Agree.
While there’s plenty out there that says all recycling is a good thing (witness some of the above posts and links), there is little, if anything, that actually demonstrates it with evidence (witness same). I spent at least an hour following some of the references on the Oberlin site, and came up with more of the same.
When a person questions the value/benefit of recycling, the standard offering is some combination of the following: (1) unsupported statements/factoids about how much waste we all produce; (2) unsupported statements/factoids about the environmental benefits of recycling; (3) a listing of all the stuff that can be recycled; and (4) admonitions about the calamities to come if we don’t recycle more. And it is all delivered in a very self righteous tone with plenty of smug side comments.
The Story of Stuff linked to above, and a slew of posts here, are a perfect examples.

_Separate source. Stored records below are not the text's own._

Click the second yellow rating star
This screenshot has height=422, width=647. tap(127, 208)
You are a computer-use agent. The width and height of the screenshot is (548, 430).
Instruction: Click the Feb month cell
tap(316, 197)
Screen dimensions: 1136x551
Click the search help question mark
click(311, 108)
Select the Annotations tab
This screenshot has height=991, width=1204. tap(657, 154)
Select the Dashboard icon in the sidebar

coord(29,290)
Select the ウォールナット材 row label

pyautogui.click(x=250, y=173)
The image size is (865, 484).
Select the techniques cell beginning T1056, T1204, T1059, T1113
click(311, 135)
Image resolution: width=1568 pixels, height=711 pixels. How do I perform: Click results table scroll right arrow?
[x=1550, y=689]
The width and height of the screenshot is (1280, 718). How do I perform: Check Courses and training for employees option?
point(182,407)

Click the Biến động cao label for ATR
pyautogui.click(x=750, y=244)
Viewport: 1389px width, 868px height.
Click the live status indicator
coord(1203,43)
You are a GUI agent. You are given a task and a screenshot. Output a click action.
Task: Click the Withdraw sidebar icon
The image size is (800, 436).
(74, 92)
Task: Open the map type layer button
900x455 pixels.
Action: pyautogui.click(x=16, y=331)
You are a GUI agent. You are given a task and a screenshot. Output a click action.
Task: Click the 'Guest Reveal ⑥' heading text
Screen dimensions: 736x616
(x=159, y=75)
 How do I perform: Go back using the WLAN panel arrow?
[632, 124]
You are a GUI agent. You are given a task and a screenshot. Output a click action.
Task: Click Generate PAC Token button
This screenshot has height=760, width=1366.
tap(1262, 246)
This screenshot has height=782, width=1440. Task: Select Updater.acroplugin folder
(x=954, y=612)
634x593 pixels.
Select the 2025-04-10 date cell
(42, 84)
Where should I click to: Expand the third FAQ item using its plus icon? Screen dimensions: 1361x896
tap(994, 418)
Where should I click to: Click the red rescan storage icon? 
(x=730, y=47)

Blow away all the hyperbole and it boils down to: we (and that really means you) are lazy, stupid, wasteful people; we are destroying “the environment” with our lazy, stupid, wasteful ways; dire calamities will befall us if we don’t change our lazy, stupid, wasteful ways (it’s happening already – the signs are all around us); but then: Wait! There’s hope! We can “save” the environment if we get with the program and recycle.
Replace “wasteful” with “wicked”, “environment” with “holy grace”, and “recycle” with “repent” and it’s straight out of Sunday school. At least religious evangelicals will admit, if not fully embrace, that religious belief is fundamentally a nonrational leap of faith. Recycling evangelicals wholly fail to acknowledge that the “certainty” they espouse about the environmental benefits of recylcing everything demands the same leap. “The idea stands for itself.”
Reducing and reusing – OK. It’s really hard to see how that wouldn’t have a positive environmental impact. But recycling? As mentioned, for some things (aluminum, for instance), recycling really seems to come out ahead, meaning the balance sheet of resource usage and waste production shows a clear benefit for recycling. But for other things, it is less clear. It’s a leap of faith. Does that mean we shouldn’t recycle? Maybe. I don’t know.
I used to recycle religiously, right along side the best of the zealots. Then one day I decided to try to find some real evidence verifying all the good I just knew I was doing. It wasn’t there. I still recycle. For the most part. Out of faith. As always. (And also so as not to be deemed a heretic.) But I’ve stopped all the flagellation.